[Start DATASET ROWS]

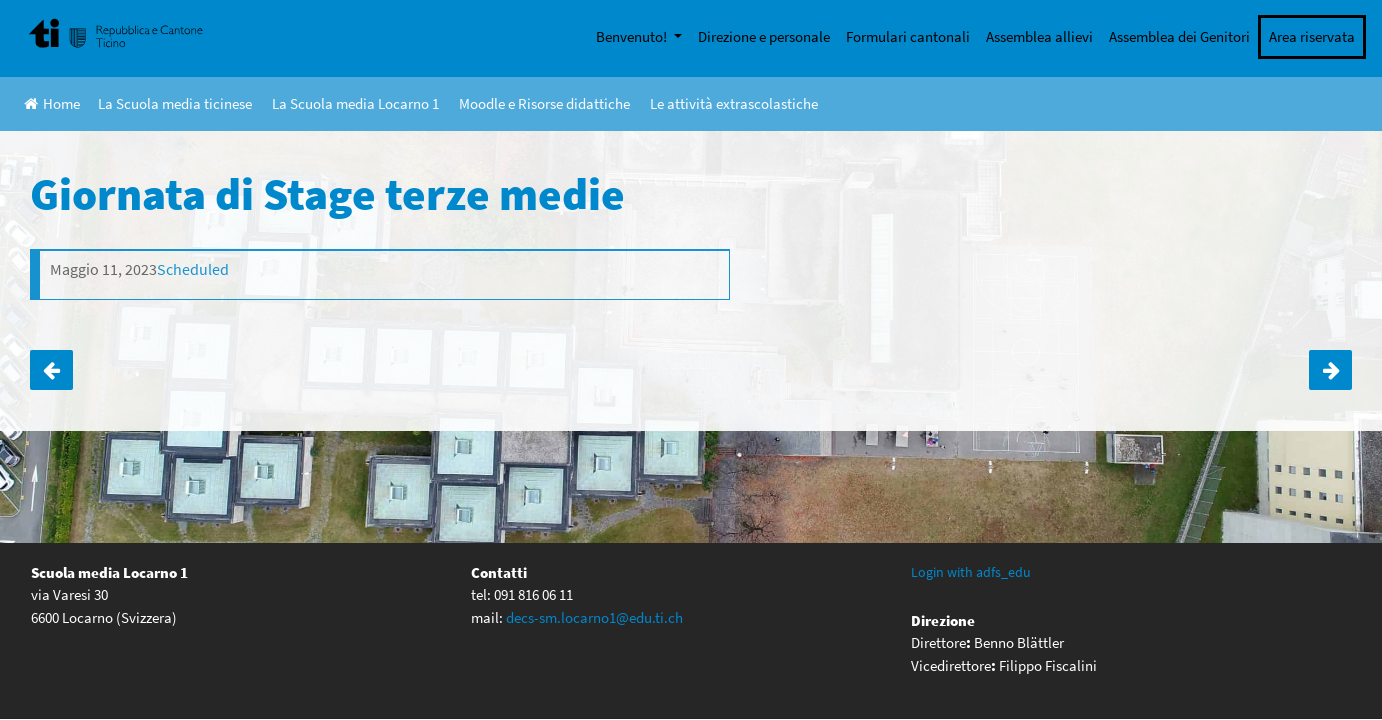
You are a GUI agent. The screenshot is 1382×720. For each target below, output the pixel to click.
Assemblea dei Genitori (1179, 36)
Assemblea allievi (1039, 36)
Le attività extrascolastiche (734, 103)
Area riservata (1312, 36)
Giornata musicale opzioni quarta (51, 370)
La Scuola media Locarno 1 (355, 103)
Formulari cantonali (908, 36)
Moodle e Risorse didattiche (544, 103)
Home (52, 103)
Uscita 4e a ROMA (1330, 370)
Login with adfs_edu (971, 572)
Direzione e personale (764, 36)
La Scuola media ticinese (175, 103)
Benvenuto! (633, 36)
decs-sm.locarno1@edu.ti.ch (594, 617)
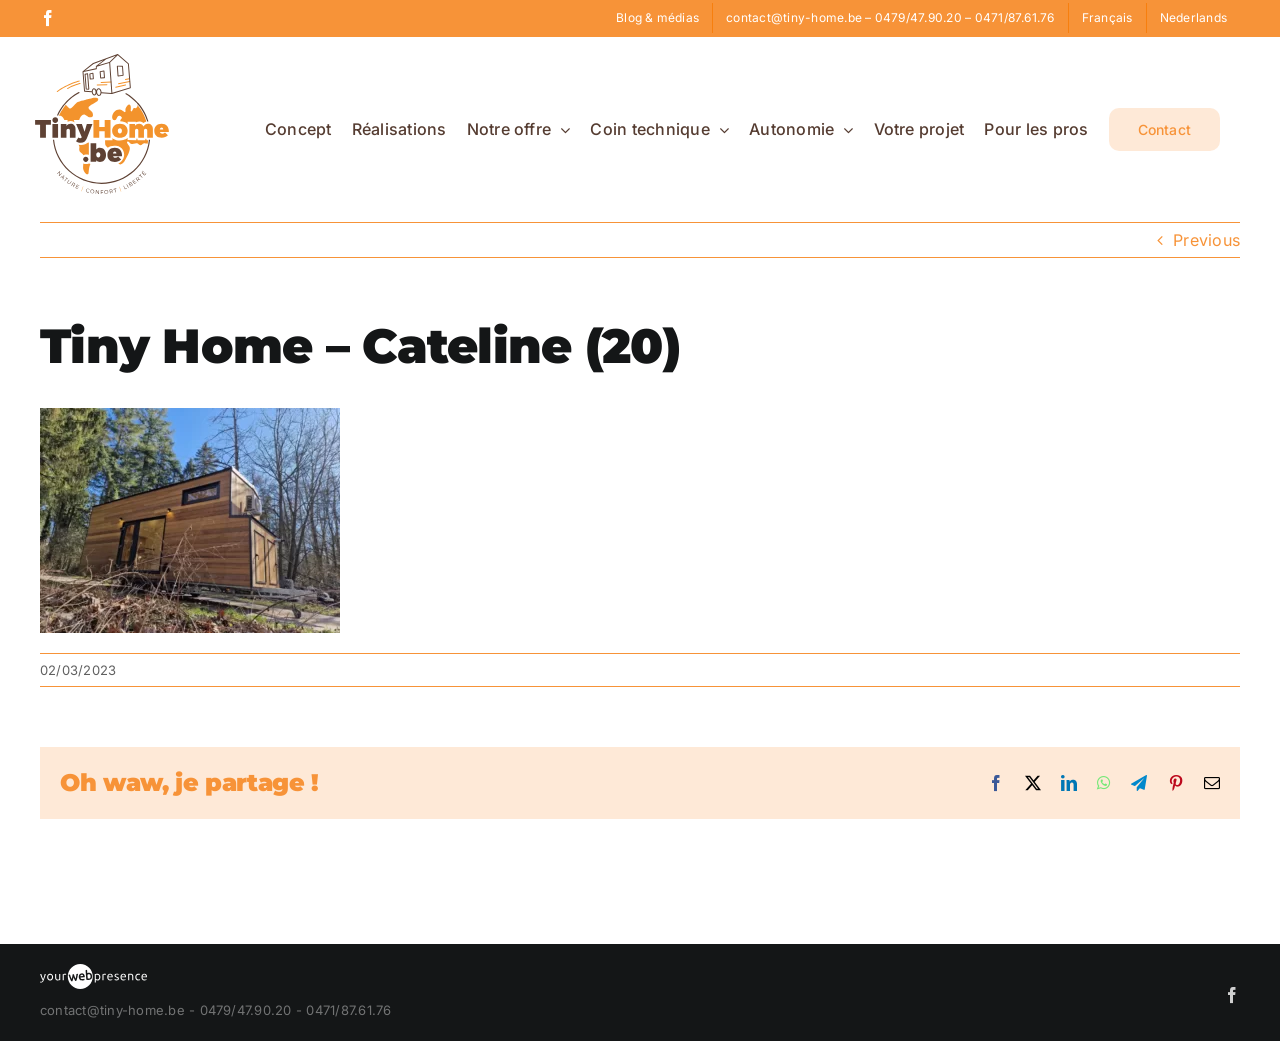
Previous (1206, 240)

[End DATASET ROWS]

**EXERCISE DETAILS:**
Reproduce every line of the records above verbatim, omitting the pictures.

**PROBLEM SOLUTION:**
You are a GUI agent. The screenshot is 1382×720. For each target below, output the pixel to click.
Assemblea dei Genitori (1179, 36)
Assemblea allievi (1039, 36)
Le attività extrascolastiche (734, 103)
Area riservata (1312, 36)
Giornata musicale opzioni quarta (51, 370)
La Scuola media Locarno 1 (355, 103)
Formulari cantonali (908, 36)
Moodle e Risorse didattiche (544, 103)
Home (52, 103)
Uscita 4e a ROMA (1330, 370)
Login with adfs_edu (971, 572)
Direzione e personale (764, 36)
La Scuola media ticinese (175, 103)
Benvenuto! (633, 36)
decs-sm.locarno1@edu.ti.ch (594, 617)
Previous (1206, 240)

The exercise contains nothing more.